Saturday, 25 October 2014

Why the BMW M3 deserves its brutal reputation

THE original BMW M3 is a sort of automotive Al Pacino. Despite having a sophisticated side, you can’t help looking at it and concluding it’s hard as nails.

There have been other go-faster saloons since – in the same way there have been plenty of American gangster films before and since Scarface – but this is the one everyone always remembers. It’s always been held up as being not just one of the greatest BMWs ever made, but one of the best cars, period.
Yet in the same way that I remember feeling weirdly underwhelmed when I watched Scarface for the first time, I initially got behind the wheel of this German performance motoring icon last week, taking it for a brief run and concluded it wasn’t much cop.

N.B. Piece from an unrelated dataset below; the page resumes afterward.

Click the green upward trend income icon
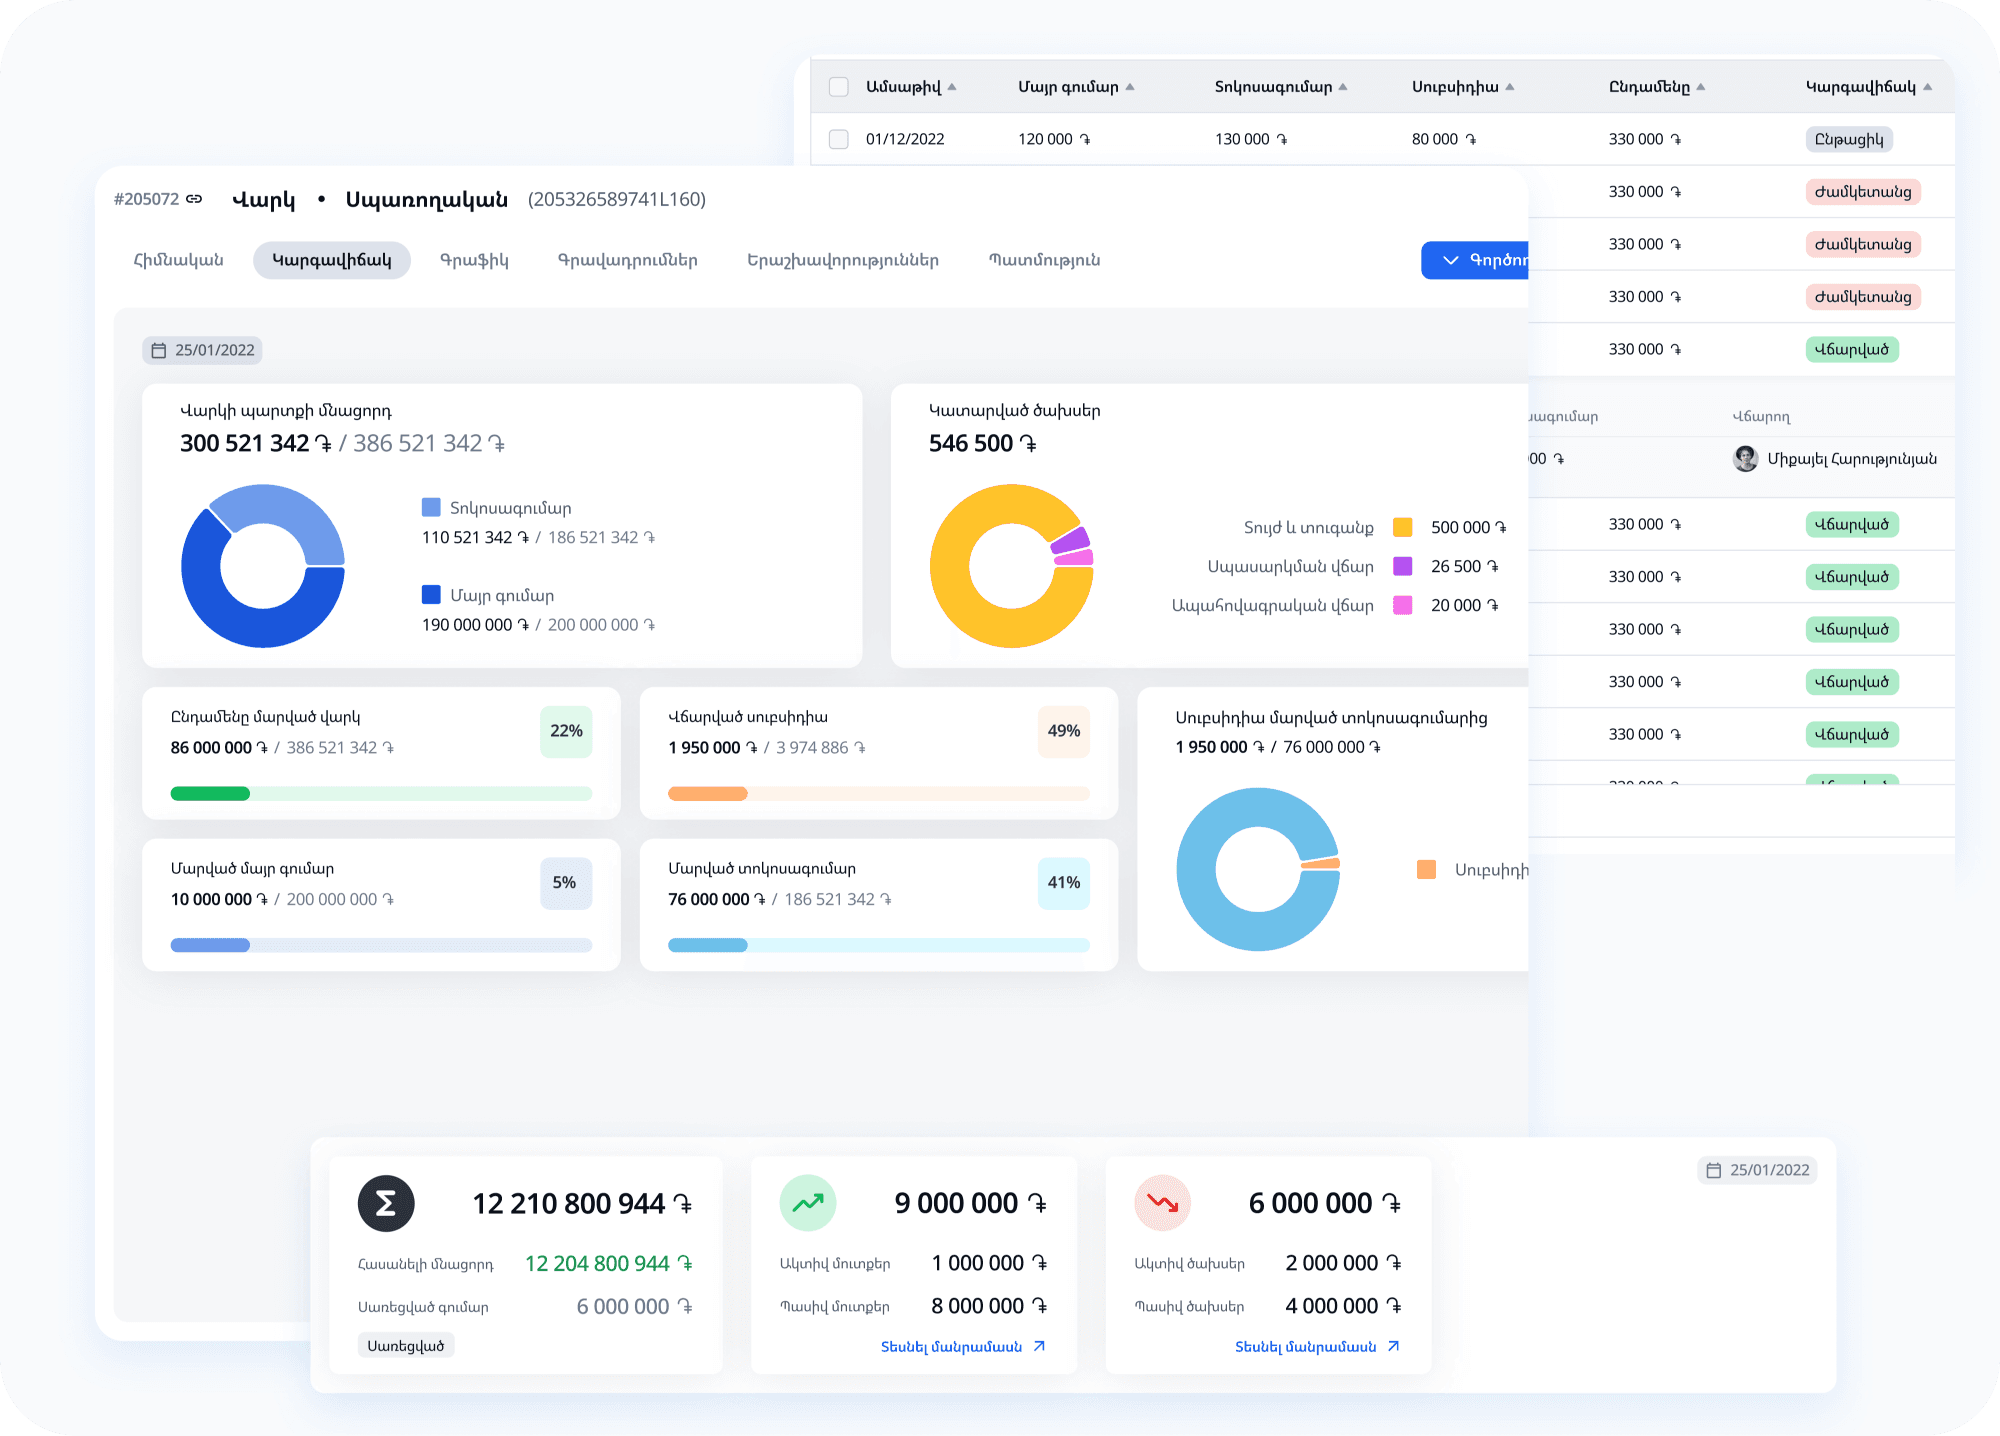This screenshot has height=1436, width=2000. (x=808, y=1203)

Why, I wondered, did people in the distant past of the late 1980s get so fizzed up about an expensive, two-door saloon which was only available in left-hand-drive? Didn’t the descendents of today’s modern man find the dog-leg racing gearbox, where you shift the gearlever backwards to get first, utterly infuriating to use? And why were they going for something which was only so-so to drive in the real world when you could have a TVR S2 or a Ford Sierra Cosworth for less?

It was only as I was pondering these questions – and why the original M3, codenamed the E30, attracts such a whopping premium over its faster successors – that the motorhome in front finally turned off and the road opened up, finally giving me the chance to actually see what one of the most sought after BMWs ever can really do.

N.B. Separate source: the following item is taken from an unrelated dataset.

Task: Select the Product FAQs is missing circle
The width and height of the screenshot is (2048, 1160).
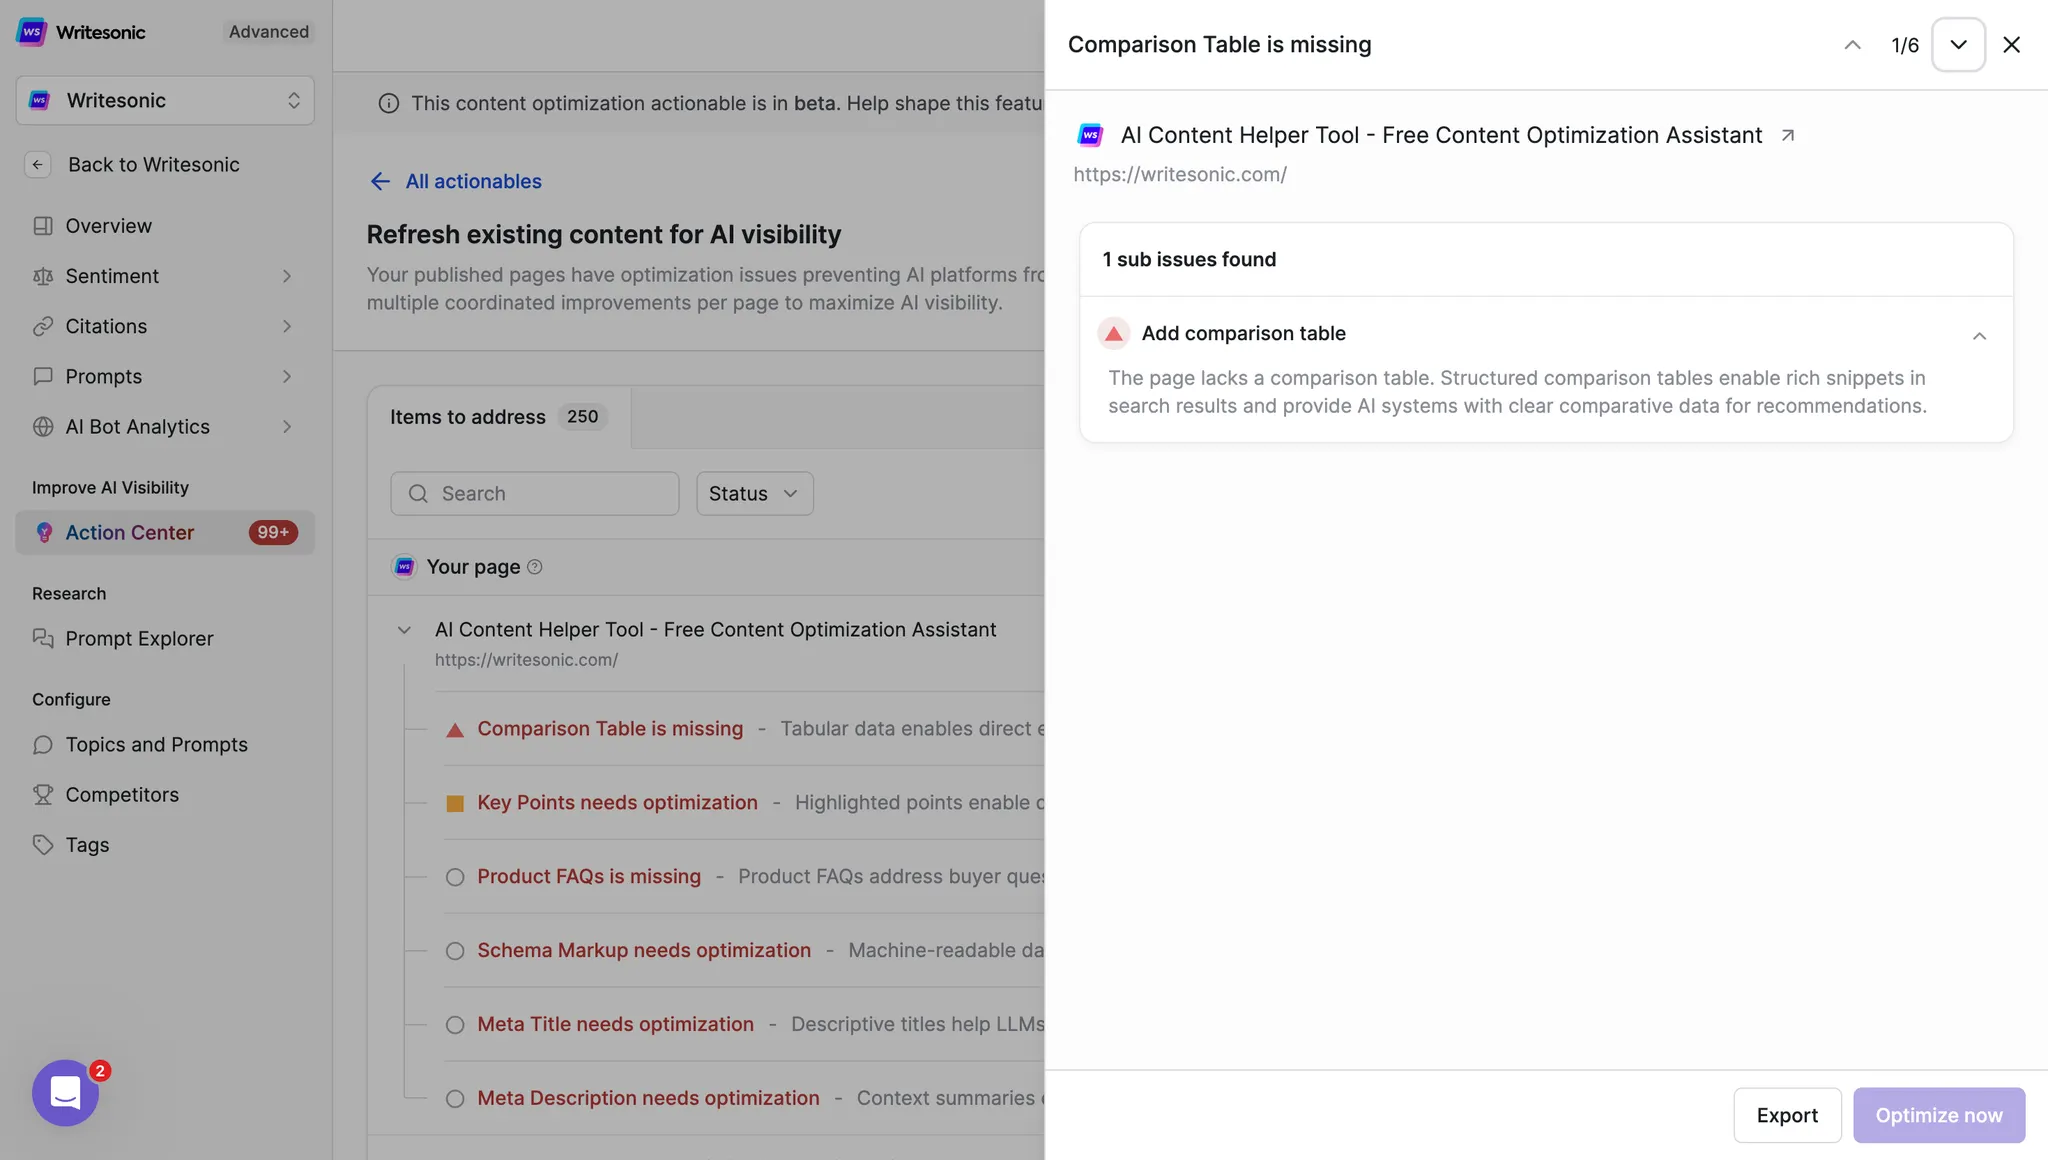Action: point(455,877)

It took about 20 seconds for Al Pacino’s automotive equivalent to pummel my scepticism into submission. Only when you take the M3 by the scruff of its neck do you really appreciate that it really is as good as everybody says it is.

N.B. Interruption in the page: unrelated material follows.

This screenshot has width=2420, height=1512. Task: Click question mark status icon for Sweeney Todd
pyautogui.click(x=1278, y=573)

You can tell from the howl of its four-cylinder, BMW Motorsport-developed engine above 4000rpm and the sensational handling that this car was developed with one thing in mind; winning races. The M3 Evolution version I drove might only develop 212bhp, which is less than half of what today’s M3 churns out, but because it’s so much smaller and lighter it still feels ruthlessly frantic.

Which is really frustrating thing about driving an E30 M3 – the magic moment when you get its steering and suspension to sing is also the moment you have to back off, because you just know you’ll lose your licence if you carry on.

The BMW E30 M3 not only lives up to every bit of its hard-earned reputation as a roadgoing streetfighter, but it’s a bit too brilliant for British roads. Mess with one at your peril!